Mr. Baller, you say that the antitrust laws are worthless
as remedies. Would you amplify your view on that a bit?
Mr. Baller. Yes, I would be glad to, Chairman Specter. For
a small company encountering anticompetitive activity, the cost
involved--hiring expert testimony, engaging in time-consuming
and expensive discovery, the burden involved, the--
Chairman Specter. You are talking now about private right
of action and private litigation--
Mr. Baller. That is correct.
Chairman Specter. Seeking treble damages or injunctive
relief?
Mr. Baller. That is correct. If--
Chairman Specter. But how about if Mr. Salinger and the FTC
comes swooping in and provides these fancy economists with
their extraordinary pedigrees and high- priced lawyers to bring
justice to clients.
Mr. Baller. We would love for that to occur.
Chairman Specter. Then the antitrust laws would be
effective, wouldn't they?
Mr. Baller. Yes, they would. They would be more effective
but not entirely effective because, as Mr. Salinger said, the
demonstration--
Chairman Specter. Why not entirely effective? They get
equitable relief. They get court orders prohibiting the
inappropriate conduct. They bring you lots of money in treble
damages. What more do you want?
Mr. Baller. The showing of harm to competition as
distinguished to competitors makes the antitrust showings very
difficult and very complex and time-consuming, even if a
major--
Chairman Specter. To prove the case.
Mr. Baller. Correct.
Chairman Specter. But the cases can be proved.
Mr. Baller. But over what period of time? Assuming that a
small competitor--
Chairman Specter. What would you suggest as a preferable
remedy?
Mr. Baller. Well, I suggest, No. 1, strengthening the
antitrust laws. I am not suggesting that that alternative not
occur.
Chairman Specter. Move to No. 2. You have already told us
all the reasons the antitrust laws are not sufficient.
Mr. Baller. I believe that, in addition to strengthening
the antitrust laws, we should also have specific standards that
are easy to understand. For example, closing the terrestrial
loophole is very easy to understand. That can be effectuated.
We can remove exceptions that make it difficult to apply and
make the criteria more absolute, clear, give the Federal Trade
Commission, the Department of Justice, or the Federal
Communications Commission clear mandate and a sense of the
Congress that it seeks to protect the interests of small
competitors as well as the very large competitors.
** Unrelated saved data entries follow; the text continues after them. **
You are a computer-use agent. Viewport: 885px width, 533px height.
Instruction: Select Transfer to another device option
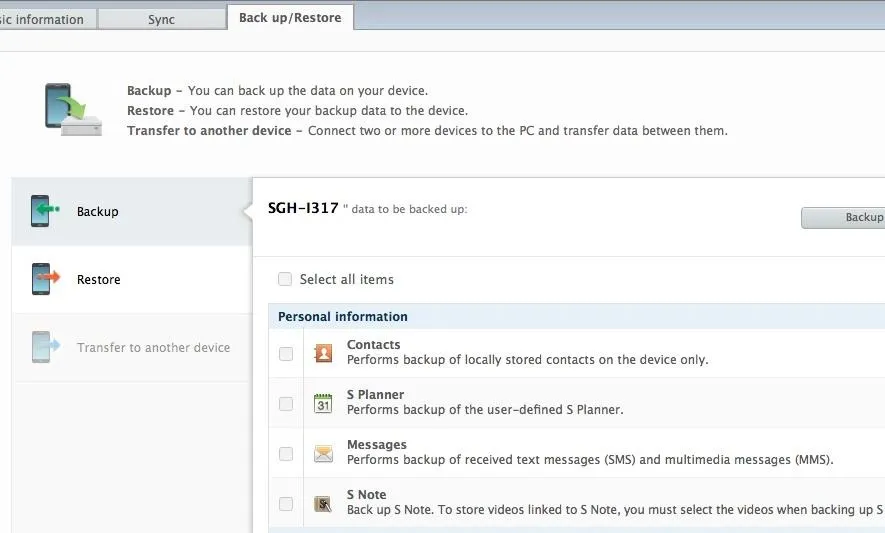click(x=132, y=347)
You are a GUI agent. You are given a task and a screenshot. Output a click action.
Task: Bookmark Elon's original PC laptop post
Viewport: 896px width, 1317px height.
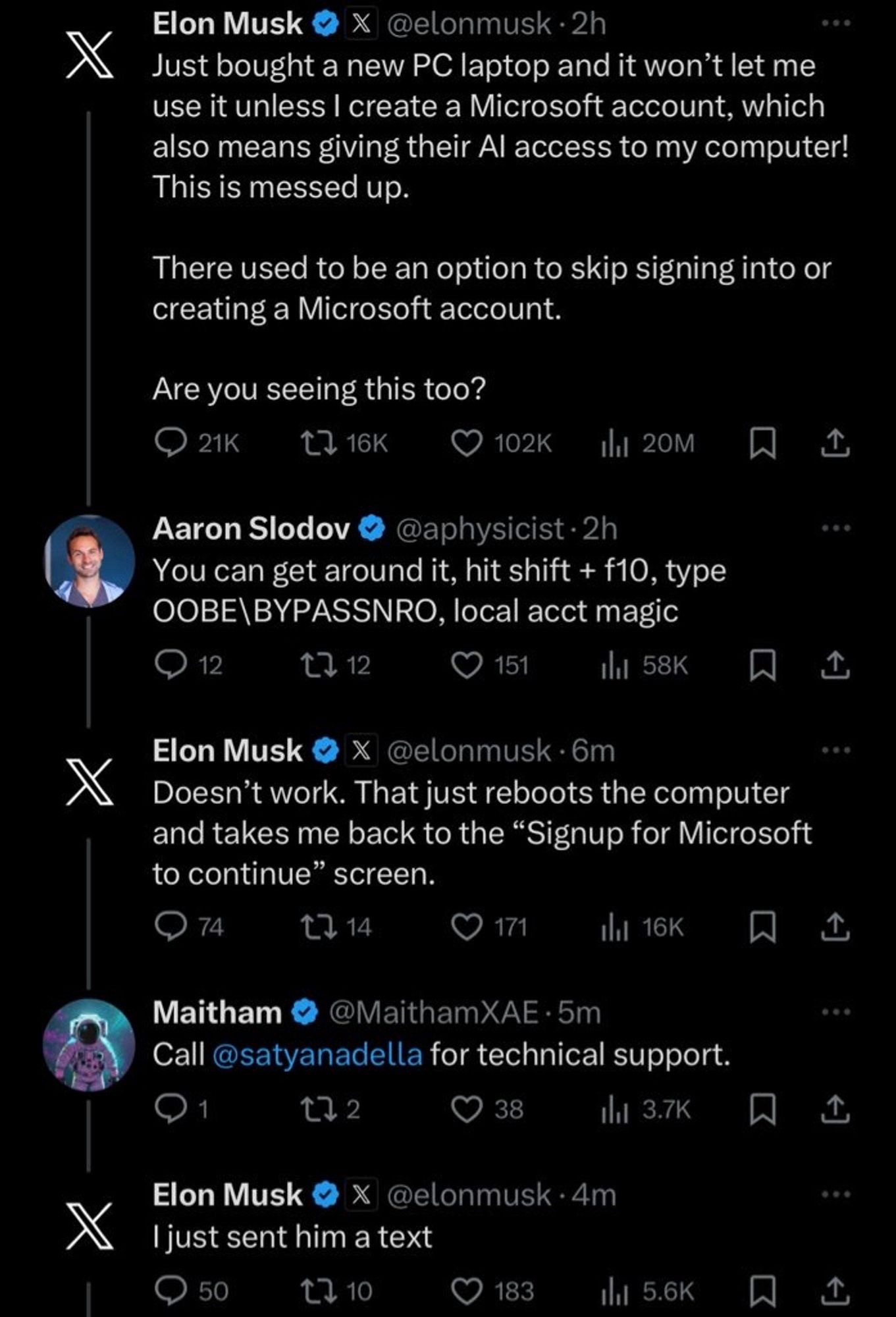[762, 443]
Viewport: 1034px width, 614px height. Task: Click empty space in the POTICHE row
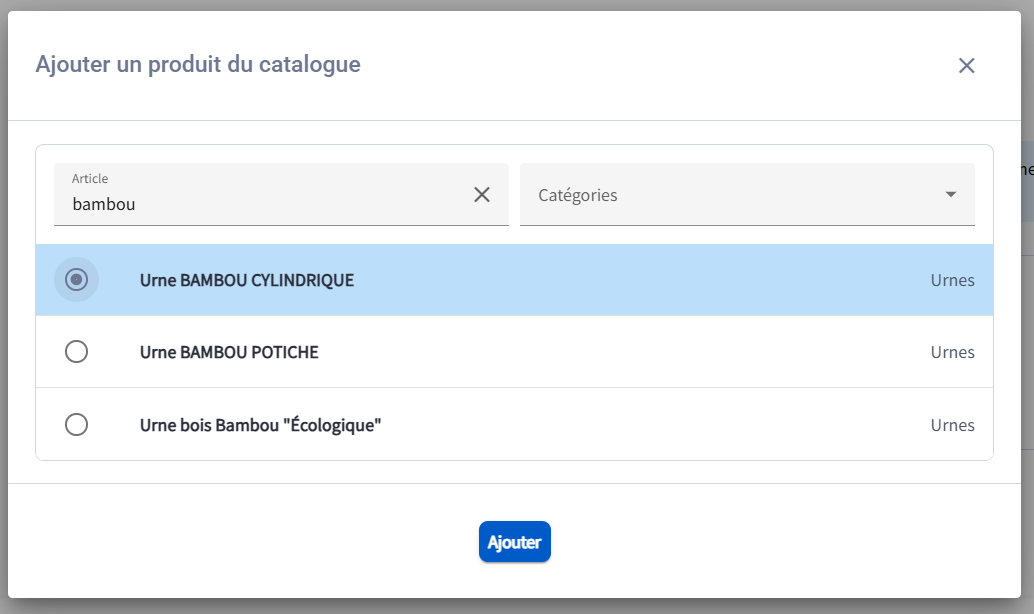coord(620,353)
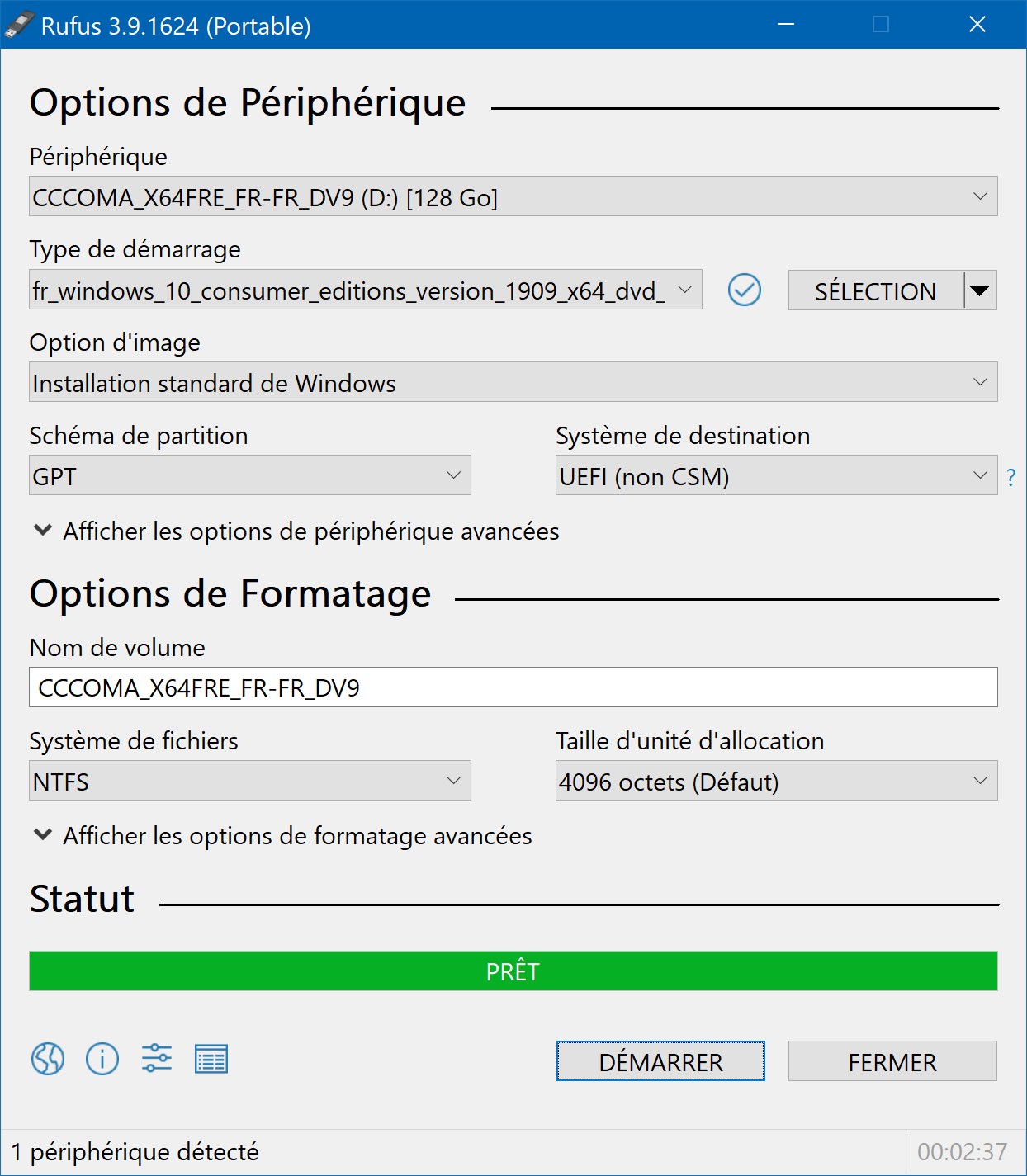Click the FERMER button
Image resolution: width=1027 pixels, height=1176 pixels.
coord(892,1061)
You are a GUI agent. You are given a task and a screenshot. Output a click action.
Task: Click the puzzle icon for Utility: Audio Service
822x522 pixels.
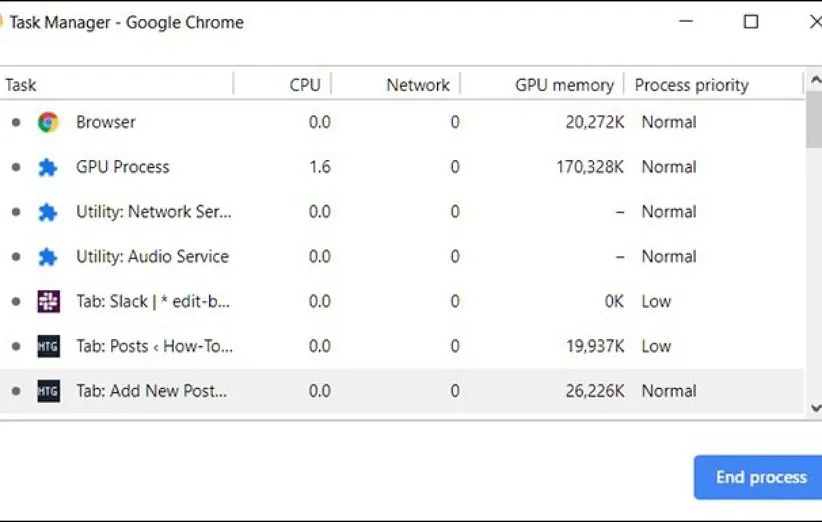(x=48, y=257)
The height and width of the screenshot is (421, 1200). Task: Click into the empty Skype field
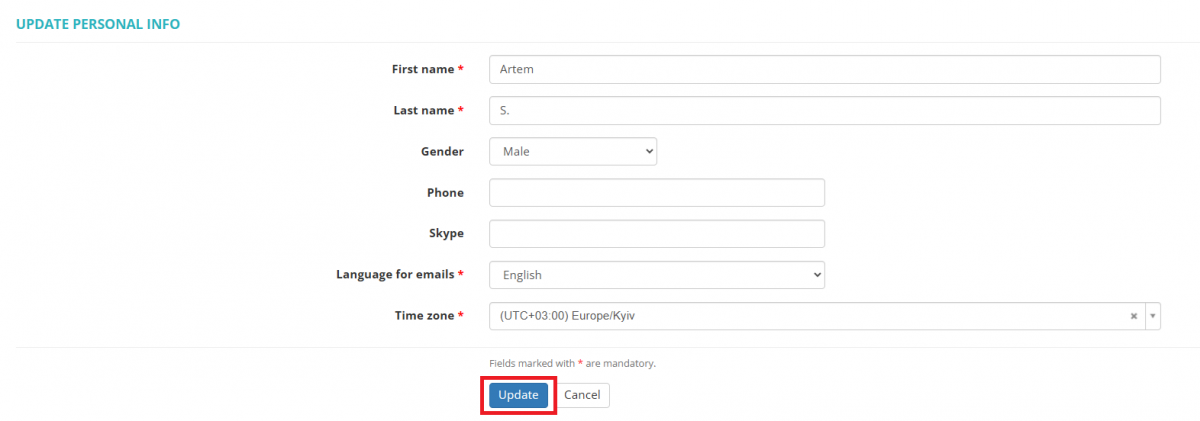(x=657, y=234)
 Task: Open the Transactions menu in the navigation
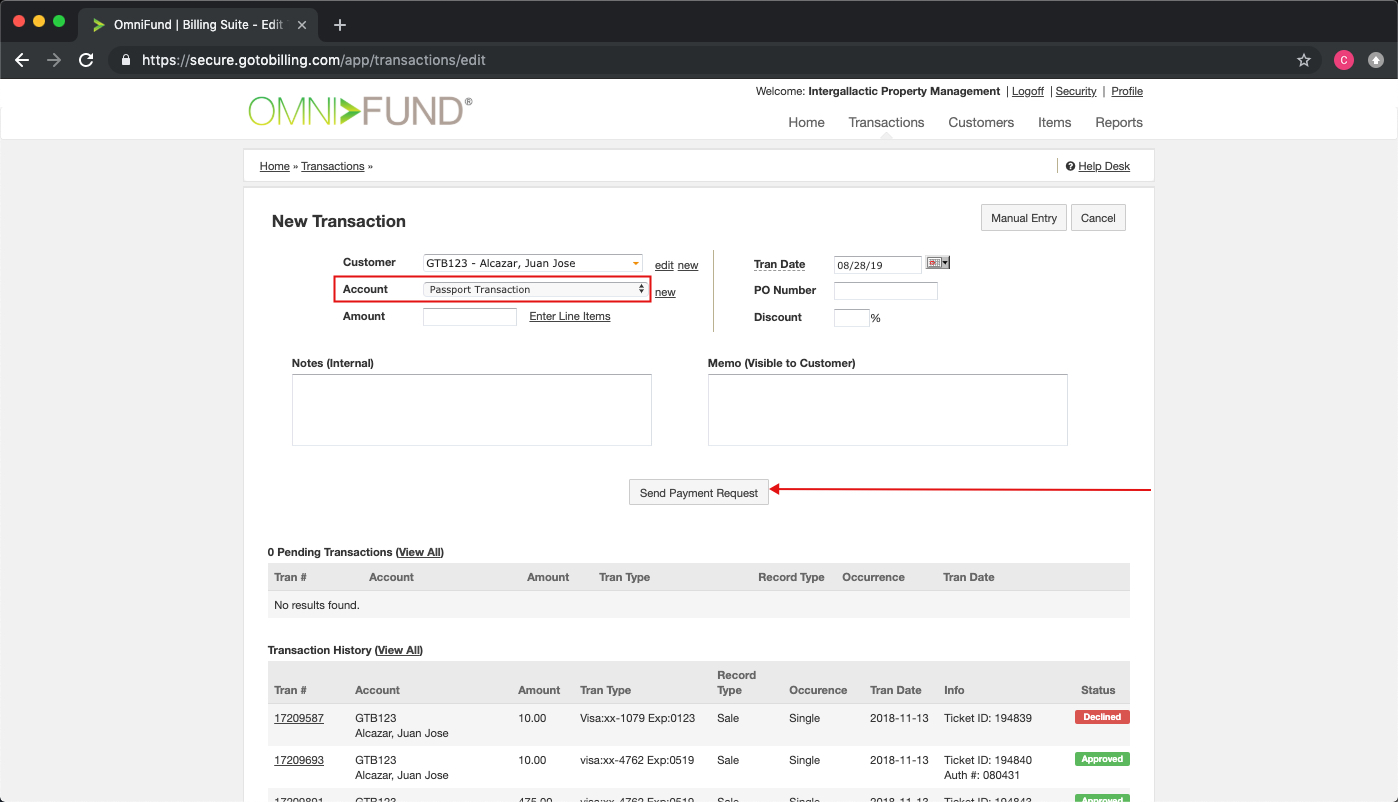click(886, 123)
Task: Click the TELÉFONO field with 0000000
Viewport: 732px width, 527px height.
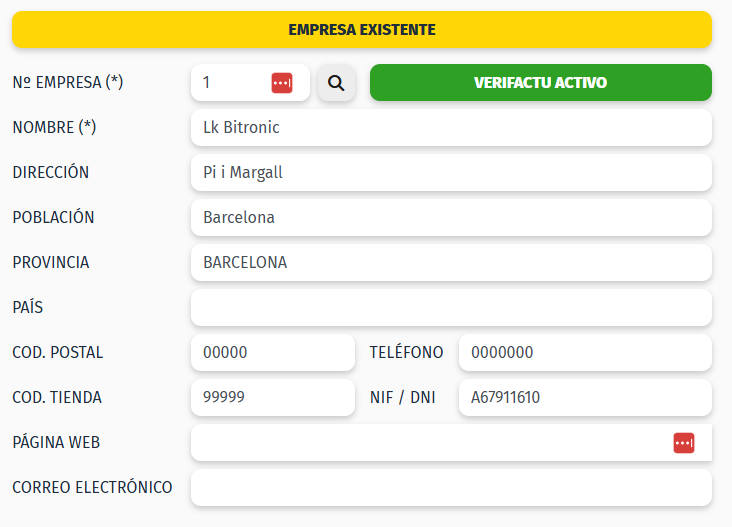Action: pos(584,352)
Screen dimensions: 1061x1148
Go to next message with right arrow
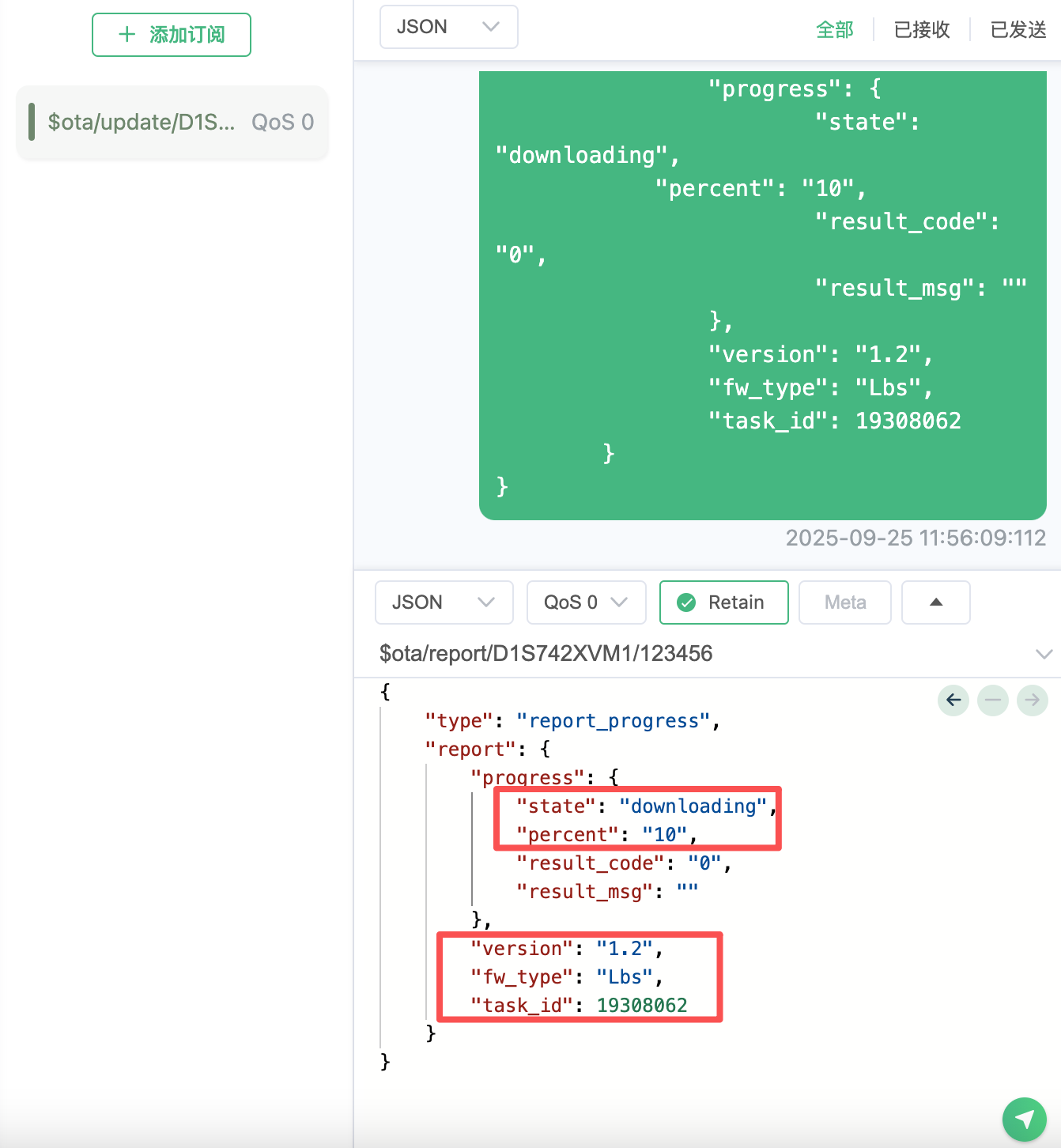click(x=1032, y=700)
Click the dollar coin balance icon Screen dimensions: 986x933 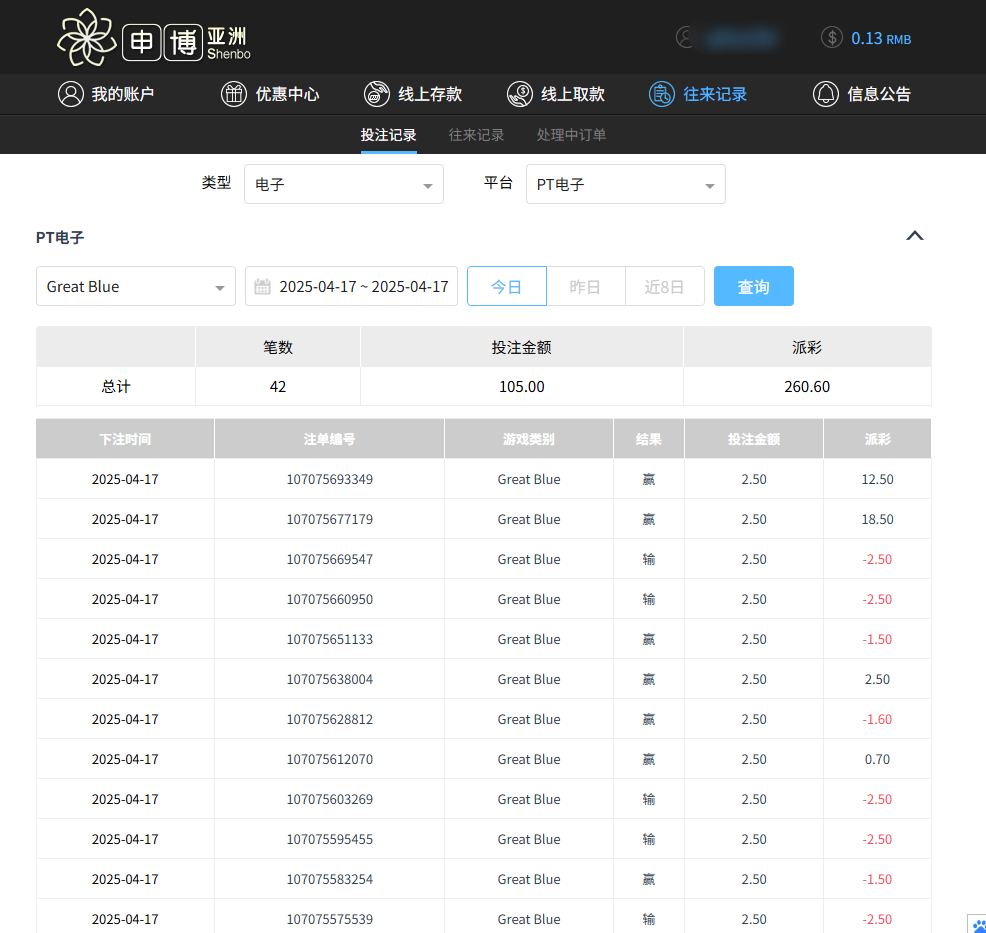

Chairman Specter. Mr. Salinger, the 1992 legislation
enacted by Congress dealt only with satellite transmission and
not with cable, and the proposal was made earlier this year,
taken up by the Commerce Committee, which would have primary
jurisdiction on that issue, they did not pursue that, or at
least not at the present time.
What reason would there be for not including cable
terrestrial transmission under the prohibitions of the 1992
Cable Act?
Mr. Salinger. Senator, you are referring to a provision
that relates primarily to FCC regulations, so in general, we
would defer to our sister agency for their opinion on that. But
the specific answer to your question I do not know.
Chairman Specter. Well, the FTC has considerable expertise.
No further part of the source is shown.